Pine Hill station, MP 39.7 on the Ulster and Delaware Railroad (U&D), served the village of Pine Hill, New York. It was constructed on the slope of Belle Ayr Mountain 100 feet above the village along the steep grade running from Big Indian to the summit at Grand Hotel station. The famous double horseshoe curves on the U&D were located just west of the station.

Pine Hill has a large spring and for many years large quantities of bottled water were shipped from here. This station was abandoned after the end of passenger service on the U&D, which occurred on March 31, 1954, and was soon torn down because it was in such bad condition. It was on the same hill that now stands next to the artificial Pine Hill Lake.

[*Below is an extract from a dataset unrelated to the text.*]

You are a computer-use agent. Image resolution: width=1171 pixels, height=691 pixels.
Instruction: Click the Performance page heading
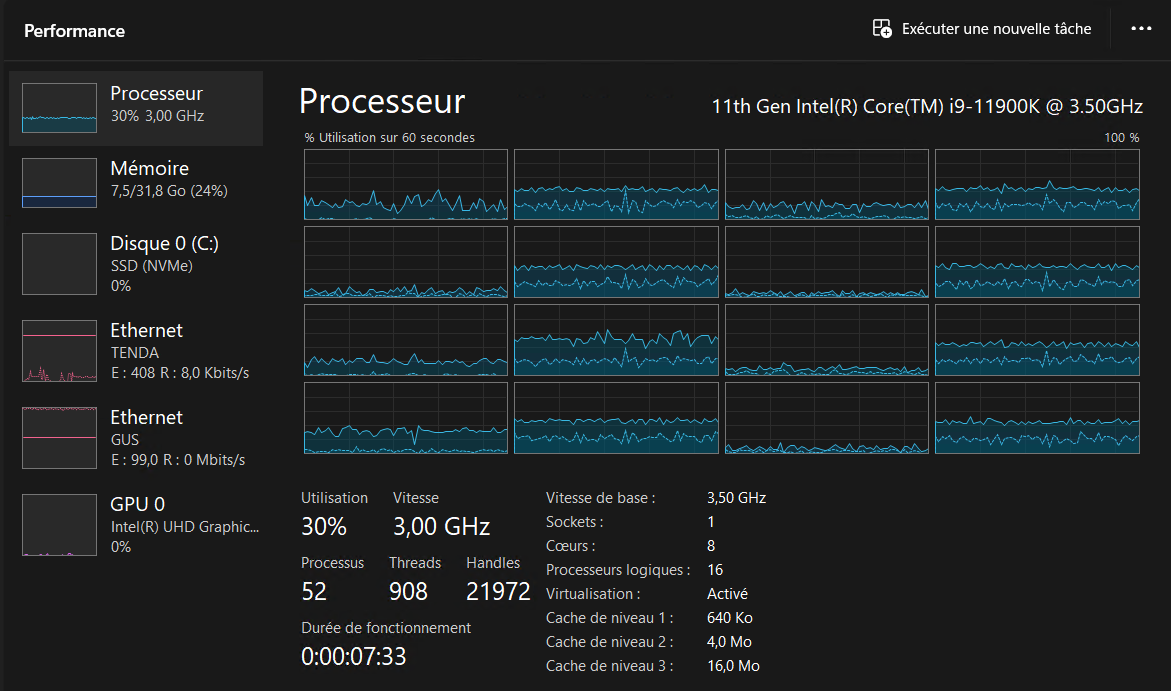point(74,31)
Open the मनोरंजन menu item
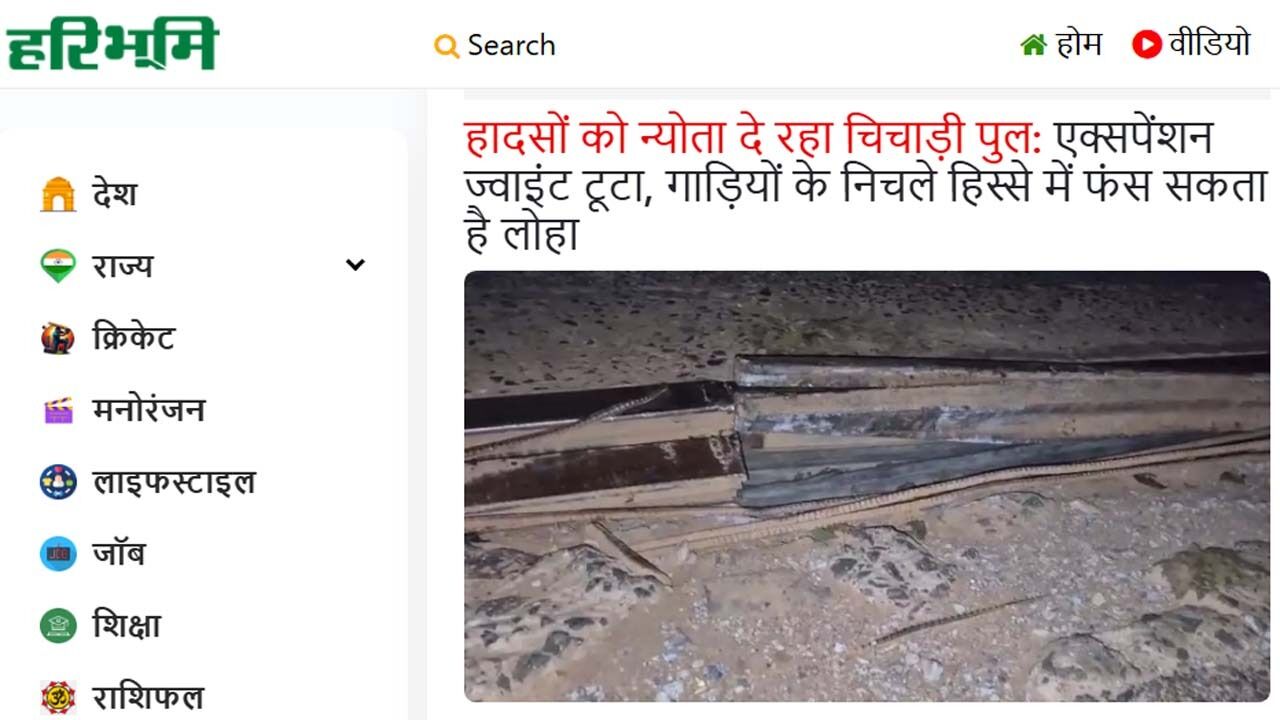Image resolution: width=1280 pixels, height=720 pixels. [x=148, y=410]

The railroad tracks next to the former station site were once leased to the Catskill Mountain Railroad, and were cleared of brush and vegetation in June 2006. In July, the North American Railcar Operators Association sponsored a track-speeder meet on the Delaware and Ulster Railroad that was extended to Pine Hill: the first rail traffic to reach the station site in nearly 30 years. The former U&D/NYC tracks are now (2022) permanently out of service, with several major washouts along Esopus Creek, between the Ulster County line at Highmount and a point just east of West Hurley.